To inform rational dosing of antibiotics, traditional Therapeutic Drug Monitoring (TDM) with empiric dose adjustment of has been increasingly supplanted by the use of Model-Informed Precision Dosing (MIPD) software.
Our objective was to evaluate a model-informed precision dosing approach specifically designed to individualize empiric tobramycin dosing in adults with cystic fibrosis, and to compare target attainment between both the model-based and the empiric dosing approaches.
The BestDose MIPD-software has been used with a published population pharmacokinetic model of tobramycin. To evaluate the MIPD strategy, we used retrospective data from CF adults treated with tobramycin at our local CF center. Empiric dose adjustments from the clinical staff were examined.

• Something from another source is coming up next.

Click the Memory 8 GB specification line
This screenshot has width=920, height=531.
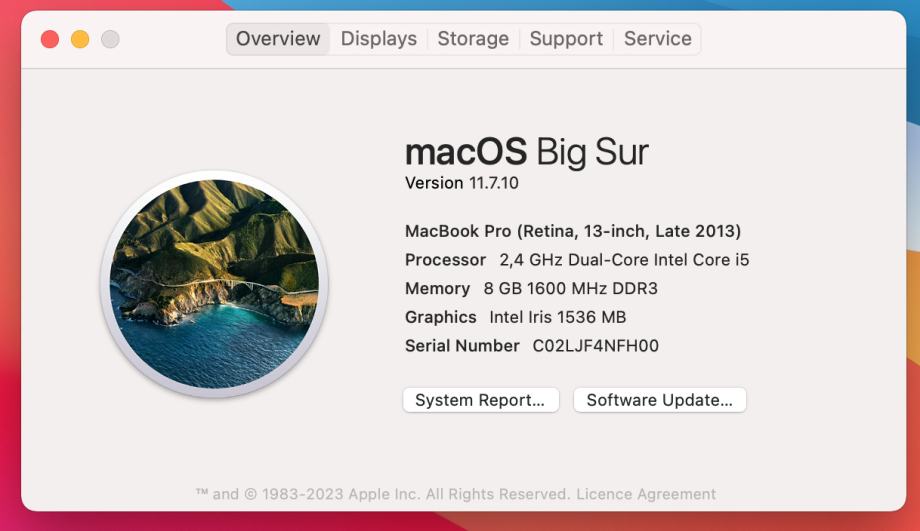530,289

Using a simulation-based methodology, individualized tobramycin doses that maximize the probability of attaining a Cmax/MIC ratio of 32 mg/L were retrospectively calculated, and compared with empiric dose adjustments.

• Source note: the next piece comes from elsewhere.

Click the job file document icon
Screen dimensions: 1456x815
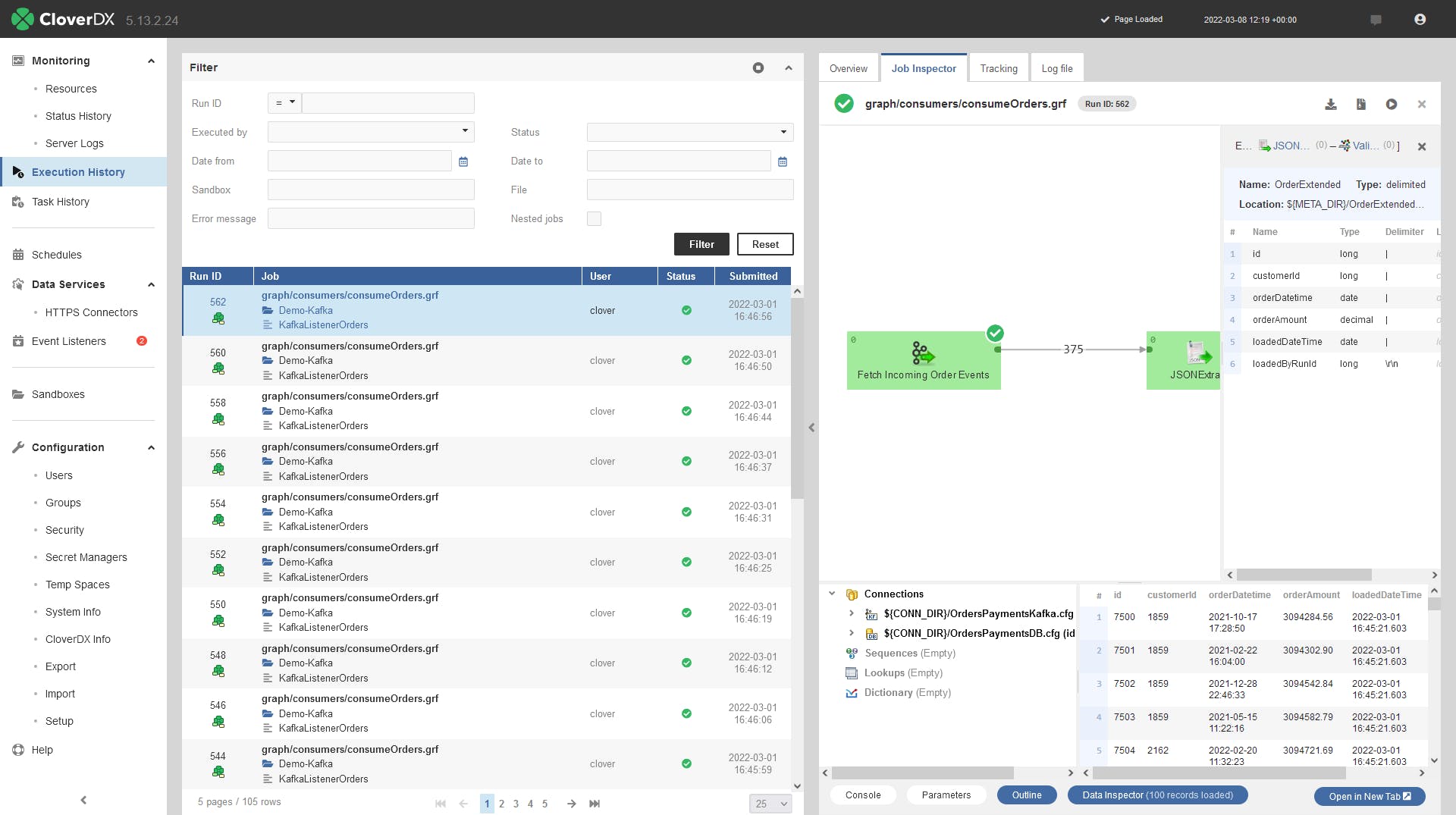click(x=1361, y=104)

Overall, 101 CF adults were evaluated. Tobramycin Cmax in patients were low (mean of 25.7 ± 5.6 mg/L). The percentage of patients predicted to achieve a Cmax/MIC of ≥ 32 mg/L was low (12.0 %, mean dose of 8.8 ± 1.3 mg/kg) with empiric dose adjustment. TDM with retrospective PK/PD modelling suggest increasing tobramycin dosing in a much larger number of patients (88.0 %, mean dose of 11.6 ± 2.5 mg/kg).

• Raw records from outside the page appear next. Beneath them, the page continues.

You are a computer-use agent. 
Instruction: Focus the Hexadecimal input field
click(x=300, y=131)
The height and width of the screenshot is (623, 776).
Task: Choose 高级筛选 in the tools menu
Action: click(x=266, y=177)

Tobramycin doses empirically corrected by clinicians after TDM were predicted to be still insufficient to achieve the efficacy target in most CF patients. Meanwhile a model-based dosing approach that individualizes the tobramycin dosing led to significantly improved achievement of expected target exposure levels in CF adults. Prospective clinical evaluation is warranted.